--- begin Given data ---

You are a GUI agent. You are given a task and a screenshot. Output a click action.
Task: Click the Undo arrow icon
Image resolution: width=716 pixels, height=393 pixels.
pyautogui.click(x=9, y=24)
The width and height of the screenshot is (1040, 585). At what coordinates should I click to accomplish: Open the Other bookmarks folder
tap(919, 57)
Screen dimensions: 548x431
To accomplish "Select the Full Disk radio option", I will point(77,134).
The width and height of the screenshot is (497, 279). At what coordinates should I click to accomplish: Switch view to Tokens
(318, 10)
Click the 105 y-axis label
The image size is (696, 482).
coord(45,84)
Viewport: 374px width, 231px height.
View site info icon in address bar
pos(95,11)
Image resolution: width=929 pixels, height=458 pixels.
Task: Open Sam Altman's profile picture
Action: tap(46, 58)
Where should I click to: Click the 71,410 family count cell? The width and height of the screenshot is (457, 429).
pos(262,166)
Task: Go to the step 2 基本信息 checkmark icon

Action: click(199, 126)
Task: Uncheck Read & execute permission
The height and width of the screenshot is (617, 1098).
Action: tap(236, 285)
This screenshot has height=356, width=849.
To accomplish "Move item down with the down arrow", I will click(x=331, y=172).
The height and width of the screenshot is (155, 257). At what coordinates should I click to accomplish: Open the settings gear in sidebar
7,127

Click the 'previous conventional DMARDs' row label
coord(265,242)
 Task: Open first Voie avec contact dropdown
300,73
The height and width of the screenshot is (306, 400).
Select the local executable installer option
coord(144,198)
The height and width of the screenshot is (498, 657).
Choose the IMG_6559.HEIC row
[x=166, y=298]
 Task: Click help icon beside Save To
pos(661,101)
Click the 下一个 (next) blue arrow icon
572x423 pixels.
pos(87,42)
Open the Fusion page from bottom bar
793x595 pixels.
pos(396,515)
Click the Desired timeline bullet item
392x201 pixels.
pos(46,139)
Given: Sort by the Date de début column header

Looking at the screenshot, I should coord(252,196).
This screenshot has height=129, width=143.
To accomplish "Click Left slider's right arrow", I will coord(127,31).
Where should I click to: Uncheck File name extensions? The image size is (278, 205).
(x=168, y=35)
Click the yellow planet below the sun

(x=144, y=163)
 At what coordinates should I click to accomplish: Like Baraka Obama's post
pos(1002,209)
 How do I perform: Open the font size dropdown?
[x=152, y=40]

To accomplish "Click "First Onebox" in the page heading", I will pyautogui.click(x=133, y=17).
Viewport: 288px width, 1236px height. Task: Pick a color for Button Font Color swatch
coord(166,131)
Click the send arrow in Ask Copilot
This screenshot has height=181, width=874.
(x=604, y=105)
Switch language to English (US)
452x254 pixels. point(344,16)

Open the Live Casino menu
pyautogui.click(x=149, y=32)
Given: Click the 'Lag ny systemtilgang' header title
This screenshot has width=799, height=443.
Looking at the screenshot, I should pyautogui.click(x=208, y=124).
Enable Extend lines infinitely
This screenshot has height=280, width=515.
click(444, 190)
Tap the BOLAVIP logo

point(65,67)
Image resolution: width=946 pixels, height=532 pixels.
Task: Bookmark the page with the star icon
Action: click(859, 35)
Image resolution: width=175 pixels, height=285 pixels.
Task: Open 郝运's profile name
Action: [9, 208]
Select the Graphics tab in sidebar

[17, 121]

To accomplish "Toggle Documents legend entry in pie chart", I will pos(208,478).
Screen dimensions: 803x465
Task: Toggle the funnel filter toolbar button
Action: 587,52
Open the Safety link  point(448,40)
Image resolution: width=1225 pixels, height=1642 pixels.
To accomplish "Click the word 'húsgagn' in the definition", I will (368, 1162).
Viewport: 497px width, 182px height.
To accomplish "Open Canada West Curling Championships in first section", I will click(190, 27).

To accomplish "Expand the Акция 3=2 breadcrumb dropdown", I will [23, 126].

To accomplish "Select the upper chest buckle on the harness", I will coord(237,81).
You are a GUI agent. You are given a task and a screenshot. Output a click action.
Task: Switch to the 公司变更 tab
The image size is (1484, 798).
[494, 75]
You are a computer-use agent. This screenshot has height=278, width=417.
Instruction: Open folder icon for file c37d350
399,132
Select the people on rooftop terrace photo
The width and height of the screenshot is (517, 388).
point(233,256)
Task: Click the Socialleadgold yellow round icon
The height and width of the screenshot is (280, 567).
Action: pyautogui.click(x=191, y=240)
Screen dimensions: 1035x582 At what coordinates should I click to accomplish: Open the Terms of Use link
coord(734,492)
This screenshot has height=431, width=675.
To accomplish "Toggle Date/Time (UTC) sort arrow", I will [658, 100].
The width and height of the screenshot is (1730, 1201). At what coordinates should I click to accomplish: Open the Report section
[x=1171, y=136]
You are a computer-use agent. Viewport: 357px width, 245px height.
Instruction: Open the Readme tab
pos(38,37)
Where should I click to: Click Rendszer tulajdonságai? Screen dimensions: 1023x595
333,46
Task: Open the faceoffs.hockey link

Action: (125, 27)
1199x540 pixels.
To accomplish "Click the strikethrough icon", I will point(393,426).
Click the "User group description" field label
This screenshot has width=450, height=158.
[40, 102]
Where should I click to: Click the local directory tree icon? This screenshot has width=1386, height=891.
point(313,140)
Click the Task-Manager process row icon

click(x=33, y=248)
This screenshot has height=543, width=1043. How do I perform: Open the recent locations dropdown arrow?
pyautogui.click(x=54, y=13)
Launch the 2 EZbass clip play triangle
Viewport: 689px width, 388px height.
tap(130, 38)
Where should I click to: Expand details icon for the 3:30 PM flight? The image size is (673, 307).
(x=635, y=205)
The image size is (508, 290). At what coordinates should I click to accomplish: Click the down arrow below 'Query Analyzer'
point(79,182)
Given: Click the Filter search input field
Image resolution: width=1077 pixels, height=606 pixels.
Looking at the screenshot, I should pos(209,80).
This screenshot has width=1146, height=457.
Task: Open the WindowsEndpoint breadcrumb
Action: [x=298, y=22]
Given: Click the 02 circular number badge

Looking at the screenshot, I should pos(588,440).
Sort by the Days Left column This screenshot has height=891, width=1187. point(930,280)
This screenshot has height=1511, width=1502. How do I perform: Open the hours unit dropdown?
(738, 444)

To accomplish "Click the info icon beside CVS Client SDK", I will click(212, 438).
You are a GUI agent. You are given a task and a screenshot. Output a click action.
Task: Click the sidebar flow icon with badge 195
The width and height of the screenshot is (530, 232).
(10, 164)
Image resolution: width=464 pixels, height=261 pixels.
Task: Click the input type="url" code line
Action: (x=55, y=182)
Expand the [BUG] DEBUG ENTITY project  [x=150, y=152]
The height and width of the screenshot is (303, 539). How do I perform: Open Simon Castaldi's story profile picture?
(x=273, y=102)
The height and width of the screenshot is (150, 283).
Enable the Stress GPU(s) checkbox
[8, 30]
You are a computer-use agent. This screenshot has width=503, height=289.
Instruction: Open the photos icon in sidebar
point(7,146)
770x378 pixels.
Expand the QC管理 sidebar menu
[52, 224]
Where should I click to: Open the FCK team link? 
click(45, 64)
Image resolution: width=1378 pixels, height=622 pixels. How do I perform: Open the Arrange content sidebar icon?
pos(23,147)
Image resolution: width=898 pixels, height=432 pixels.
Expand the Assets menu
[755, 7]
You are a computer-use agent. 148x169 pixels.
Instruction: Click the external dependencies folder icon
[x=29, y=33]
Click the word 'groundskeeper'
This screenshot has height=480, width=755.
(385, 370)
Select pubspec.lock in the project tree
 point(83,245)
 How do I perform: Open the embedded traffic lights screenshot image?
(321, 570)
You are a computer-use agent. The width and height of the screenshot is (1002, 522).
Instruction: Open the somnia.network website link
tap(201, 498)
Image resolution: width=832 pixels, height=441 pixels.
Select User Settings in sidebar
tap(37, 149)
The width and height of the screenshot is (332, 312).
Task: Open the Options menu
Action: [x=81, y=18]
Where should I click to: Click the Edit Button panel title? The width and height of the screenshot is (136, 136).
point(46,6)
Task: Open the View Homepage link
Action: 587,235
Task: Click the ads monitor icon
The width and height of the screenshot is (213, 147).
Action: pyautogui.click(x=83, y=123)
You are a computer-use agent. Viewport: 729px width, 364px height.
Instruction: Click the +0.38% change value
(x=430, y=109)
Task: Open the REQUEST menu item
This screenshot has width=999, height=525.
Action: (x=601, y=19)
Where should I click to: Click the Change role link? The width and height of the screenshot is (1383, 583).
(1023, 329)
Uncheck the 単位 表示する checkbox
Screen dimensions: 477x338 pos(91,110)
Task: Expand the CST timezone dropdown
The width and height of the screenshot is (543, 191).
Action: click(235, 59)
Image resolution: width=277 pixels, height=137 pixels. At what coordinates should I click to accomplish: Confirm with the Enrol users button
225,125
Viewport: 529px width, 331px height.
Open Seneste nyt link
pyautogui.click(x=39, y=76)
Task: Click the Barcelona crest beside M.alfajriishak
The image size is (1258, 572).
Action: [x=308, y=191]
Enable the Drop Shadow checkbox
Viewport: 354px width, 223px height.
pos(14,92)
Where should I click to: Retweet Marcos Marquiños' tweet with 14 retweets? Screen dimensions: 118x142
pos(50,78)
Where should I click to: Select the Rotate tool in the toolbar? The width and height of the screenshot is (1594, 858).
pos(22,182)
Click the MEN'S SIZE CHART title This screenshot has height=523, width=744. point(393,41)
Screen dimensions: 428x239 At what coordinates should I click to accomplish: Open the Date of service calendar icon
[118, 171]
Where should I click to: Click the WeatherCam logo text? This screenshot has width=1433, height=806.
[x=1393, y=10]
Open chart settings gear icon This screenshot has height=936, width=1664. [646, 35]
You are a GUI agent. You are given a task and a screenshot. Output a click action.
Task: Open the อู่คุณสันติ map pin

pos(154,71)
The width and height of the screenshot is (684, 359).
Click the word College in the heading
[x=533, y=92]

--- end Given data ---

Render the rows above as a JSON list of strings, one string per line and blank lines omitted, starting at the first line of the rows and ending at the line containing "Action: tap(46, 58)".

[
  "You are a GUI agent. You are given a task and a screenshot. Output a click action.",
  "Task: Click the Undo arrow icon",
  "Image resolution: width=716 pixels, height=393 pixels.",
  "pyautogui.click(x=9, y=24)",
  "The width and height of the screenshot is (1040, 585). At what coordinates should I click to accomplish: Open the Other bookmarks folder",
  "tap(919, 57)",
  "Screen dimensions: 548x431",
  "To accomplish \"Select the Full Disk radio option\", I will point(77,134).",
  "The width and height of the screenshot is (497, 279). At what coordinates should I click to accomplish: Switch view to Tokens",
  "(318, 10)",
  "Click the 105 y-axis label",
  "The image size is (696, 482).",
  "coord(45,84)",
  "Viewport: 374px width, 231px height.",
  "View site info icon in address bar",
  "pos(95,11)",
  "Image resolution: width=929 pixels, height=458 pixels.",
  "Task: Open Sam Altman's profile picture",
  "Action: tap(46, 58)"
]